Teagan ducked his chin and smiled between closed lips. “Twin beds,” he said. “And all my water polo trophies.”

“You hiding some stuffed animals, champ?”

Darcy was going to be disappointed if he didn’t make even a tiny pass at her while they talked about sleeping arrangements.

“That’s what the second bed is for,” he said, dimple not quite popping out.
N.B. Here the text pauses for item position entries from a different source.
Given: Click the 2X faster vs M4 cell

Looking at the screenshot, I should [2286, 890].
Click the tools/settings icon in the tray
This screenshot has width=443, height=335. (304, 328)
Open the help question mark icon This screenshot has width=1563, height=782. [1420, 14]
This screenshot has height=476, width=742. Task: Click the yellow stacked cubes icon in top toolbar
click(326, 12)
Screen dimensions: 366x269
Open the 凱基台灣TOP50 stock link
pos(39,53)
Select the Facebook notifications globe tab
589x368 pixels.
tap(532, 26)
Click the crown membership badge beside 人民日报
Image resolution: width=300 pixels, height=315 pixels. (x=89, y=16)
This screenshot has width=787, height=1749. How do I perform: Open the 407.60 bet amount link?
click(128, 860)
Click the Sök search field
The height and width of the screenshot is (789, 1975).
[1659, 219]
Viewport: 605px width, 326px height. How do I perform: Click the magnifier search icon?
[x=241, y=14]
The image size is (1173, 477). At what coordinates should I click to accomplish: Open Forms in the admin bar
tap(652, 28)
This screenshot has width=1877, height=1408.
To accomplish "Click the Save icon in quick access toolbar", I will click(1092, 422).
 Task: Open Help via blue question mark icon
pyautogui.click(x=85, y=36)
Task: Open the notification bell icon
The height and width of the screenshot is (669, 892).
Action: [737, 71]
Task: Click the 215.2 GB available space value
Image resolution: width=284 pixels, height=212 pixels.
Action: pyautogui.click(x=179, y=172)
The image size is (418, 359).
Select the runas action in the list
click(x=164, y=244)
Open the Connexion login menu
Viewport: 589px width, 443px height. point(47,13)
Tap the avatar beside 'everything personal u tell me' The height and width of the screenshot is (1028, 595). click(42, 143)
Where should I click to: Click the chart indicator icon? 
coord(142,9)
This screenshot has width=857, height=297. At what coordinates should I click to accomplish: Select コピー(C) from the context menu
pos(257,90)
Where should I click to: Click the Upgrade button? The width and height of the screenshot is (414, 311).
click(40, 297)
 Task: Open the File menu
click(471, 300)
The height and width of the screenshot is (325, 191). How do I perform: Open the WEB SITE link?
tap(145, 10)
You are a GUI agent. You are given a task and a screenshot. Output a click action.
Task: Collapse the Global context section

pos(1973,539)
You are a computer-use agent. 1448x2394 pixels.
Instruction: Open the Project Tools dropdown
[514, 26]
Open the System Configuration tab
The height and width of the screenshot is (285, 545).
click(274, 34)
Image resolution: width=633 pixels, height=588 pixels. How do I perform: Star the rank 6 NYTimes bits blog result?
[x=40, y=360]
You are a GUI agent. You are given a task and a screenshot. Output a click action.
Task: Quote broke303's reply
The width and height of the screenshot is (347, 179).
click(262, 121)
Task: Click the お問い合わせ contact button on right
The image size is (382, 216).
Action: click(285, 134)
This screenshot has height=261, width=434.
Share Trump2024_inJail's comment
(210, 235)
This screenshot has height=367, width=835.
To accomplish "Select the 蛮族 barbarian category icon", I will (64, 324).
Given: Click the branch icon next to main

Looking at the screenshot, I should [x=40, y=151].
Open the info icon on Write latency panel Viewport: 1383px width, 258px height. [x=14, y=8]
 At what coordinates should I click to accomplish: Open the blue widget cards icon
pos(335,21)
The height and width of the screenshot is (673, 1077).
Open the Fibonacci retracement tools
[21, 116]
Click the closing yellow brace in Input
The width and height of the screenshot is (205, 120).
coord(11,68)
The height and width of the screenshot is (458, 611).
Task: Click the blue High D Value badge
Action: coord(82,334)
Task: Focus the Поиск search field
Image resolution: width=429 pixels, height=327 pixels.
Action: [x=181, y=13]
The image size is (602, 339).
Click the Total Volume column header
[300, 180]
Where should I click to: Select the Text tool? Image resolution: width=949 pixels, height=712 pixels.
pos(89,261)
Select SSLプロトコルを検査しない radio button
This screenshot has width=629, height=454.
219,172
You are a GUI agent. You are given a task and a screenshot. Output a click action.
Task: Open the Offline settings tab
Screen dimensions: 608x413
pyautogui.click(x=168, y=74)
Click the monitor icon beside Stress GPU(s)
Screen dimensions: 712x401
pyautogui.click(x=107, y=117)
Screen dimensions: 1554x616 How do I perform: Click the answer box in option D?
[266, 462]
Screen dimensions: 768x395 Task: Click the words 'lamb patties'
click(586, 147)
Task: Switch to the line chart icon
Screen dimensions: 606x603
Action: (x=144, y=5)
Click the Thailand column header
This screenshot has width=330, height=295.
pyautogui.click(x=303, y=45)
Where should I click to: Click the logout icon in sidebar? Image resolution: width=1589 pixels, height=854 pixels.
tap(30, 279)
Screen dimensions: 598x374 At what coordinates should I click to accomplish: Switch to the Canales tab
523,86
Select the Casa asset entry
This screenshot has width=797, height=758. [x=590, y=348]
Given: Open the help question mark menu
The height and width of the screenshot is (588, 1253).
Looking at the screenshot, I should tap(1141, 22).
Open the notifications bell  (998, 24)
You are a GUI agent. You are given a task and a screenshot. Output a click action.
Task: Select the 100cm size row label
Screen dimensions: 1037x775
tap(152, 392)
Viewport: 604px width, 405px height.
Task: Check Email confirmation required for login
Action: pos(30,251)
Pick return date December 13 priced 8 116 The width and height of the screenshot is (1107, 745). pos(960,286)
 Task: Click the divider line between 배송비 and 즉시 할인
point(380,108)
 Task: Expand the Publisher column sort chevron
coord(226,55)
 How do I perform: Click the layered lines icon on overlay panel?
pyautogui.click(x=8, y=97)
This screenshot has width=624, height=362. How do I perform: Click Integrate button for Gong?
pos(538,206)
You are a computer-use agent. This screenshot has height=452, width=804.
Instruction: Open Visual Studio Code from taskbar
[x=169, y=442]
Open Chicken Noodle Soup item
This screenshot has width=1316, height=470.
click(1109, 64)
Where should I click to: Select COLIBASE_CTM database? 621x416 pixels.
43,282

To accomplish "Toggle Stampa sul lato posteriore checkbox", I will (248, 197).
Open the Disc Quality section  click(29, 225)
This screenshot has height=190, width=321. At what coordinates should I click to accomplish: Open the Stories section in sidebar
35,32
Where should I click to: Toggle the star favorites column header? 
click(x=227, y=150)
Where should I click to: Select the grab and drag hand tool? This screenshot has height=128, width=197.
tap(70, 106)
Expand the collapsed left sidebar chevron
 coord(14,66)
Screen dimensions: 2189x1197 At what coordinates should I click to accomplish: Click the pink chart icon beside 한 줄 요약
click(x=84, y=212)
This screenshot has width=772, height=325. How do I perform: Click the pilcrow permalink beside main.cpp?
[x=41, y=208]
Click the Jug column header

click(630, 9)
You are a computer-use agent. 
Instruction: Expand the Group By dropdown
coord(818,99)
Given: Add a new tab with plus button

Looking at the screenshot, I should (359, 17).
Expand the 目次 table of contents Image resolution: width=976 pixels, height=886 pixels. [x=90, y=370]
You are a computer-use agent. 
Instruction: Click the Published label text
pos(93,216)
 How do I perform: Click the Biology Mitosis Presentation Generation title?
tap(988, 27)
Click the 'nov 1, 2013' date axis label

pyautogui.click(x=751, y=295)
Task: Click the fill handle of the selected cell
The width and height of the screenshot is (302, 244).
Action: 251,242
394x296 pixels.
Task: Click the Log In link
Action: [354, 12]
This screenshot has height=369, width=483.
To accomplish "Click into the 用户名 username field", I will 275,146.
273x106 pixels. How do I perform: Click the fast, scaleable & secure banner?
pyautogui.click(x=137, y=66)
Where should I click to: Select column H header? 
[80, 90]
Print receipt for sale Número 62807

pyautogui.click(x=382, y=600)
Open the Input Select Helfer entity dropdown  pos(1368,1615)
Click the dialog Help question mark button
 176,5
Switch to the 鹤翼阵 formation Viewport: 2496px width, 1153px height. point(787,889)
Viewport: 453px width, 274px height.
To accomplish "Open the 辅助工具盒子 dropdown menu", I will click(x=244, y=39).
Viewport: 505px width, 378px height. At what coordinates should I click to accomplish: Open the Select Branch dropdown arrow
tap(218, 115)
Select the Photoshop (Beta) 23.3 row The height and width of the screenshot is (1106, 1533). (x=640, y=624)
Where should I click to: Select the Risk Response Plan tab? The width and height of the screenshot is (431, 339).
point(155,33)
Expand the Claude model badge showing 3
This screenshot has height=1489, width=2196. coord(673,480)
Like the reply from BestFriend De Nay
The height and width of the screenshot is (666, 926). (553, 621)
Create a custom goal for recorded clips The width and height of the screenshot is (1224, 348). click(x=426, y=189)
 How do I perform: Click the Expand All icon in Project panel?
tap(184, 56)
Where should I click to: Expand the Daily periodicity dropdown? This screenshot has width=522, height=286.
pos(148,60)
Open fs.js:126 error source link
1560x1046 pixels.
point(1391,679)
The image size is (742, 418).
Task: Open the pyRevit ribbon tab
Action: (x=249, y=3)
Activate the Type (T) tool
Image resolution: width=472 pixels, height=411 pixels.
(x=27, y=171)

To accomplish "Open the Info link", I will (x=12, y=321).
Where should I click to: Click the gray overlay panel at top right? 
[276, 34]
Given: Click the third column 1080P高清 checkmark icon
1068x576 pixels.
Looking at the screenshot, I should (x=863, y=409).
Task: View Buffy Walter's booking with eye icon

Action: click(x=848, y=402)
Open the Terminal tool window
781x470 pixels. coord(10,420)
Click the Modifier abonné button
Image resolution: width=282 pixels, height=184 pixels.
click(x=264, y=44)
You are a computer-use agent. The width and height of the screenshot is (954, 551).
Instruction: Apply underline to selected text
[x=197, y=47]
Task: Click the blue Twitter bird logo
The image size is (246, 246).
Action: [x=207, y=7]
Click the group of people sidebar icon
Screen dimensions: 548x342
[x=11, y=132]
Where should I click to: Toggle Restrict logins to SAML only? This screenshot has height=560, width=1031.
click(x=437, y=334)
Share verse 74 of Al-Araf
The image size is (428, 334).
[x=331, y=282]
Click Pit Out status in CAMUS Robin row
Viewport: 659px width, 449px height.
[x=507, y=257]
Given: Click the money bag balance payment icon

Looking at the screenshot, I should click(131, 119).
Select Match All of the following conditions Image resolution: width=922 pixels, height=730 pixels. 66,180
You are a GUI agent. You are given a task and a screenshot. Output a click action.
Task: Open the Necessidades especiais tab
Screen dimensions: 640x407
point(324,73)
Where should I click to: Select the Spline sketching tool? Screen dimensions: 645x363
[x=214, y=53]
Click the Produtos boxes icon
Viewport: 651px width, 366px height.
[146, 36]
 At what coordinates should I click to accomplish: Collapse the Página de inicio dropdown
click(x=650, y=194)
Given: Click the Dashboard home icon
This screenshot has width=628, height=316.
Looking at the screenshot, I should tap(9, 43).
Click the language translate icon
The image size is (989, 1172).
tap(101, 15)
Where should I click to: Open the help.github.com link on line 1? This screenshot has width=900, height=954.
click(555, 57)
She edged close enough to wrap her hand around the inside of his arm and slide her bag onto her own shoulder. She could feel the tension vibrating through his body. His mind was still somewhere else.

“I’m not picky,” Darcy said. “My first deployment, I had to hot rack on a stack of Tomahawk missiles.”

“You’re welcome to whichever one you like best,” Teagan said, still not picking up what she was laying down. “I think all the sheets are clean.”

Coming home from rehab was supposed to be very hard. One of the most fraught events in recovery, according to the podcasts she’d been listening to all day. The temptation to fall back into bad habits would be overwhelming. Darcy set her shoulders back, shaking off her amusement at how oblivious he was. She was here to work, after all.

Well, time to start earning her keep.

“I’ll take the guest bedroom, then,” she said, releasing his arm. “Then I’ll get started on the bar.”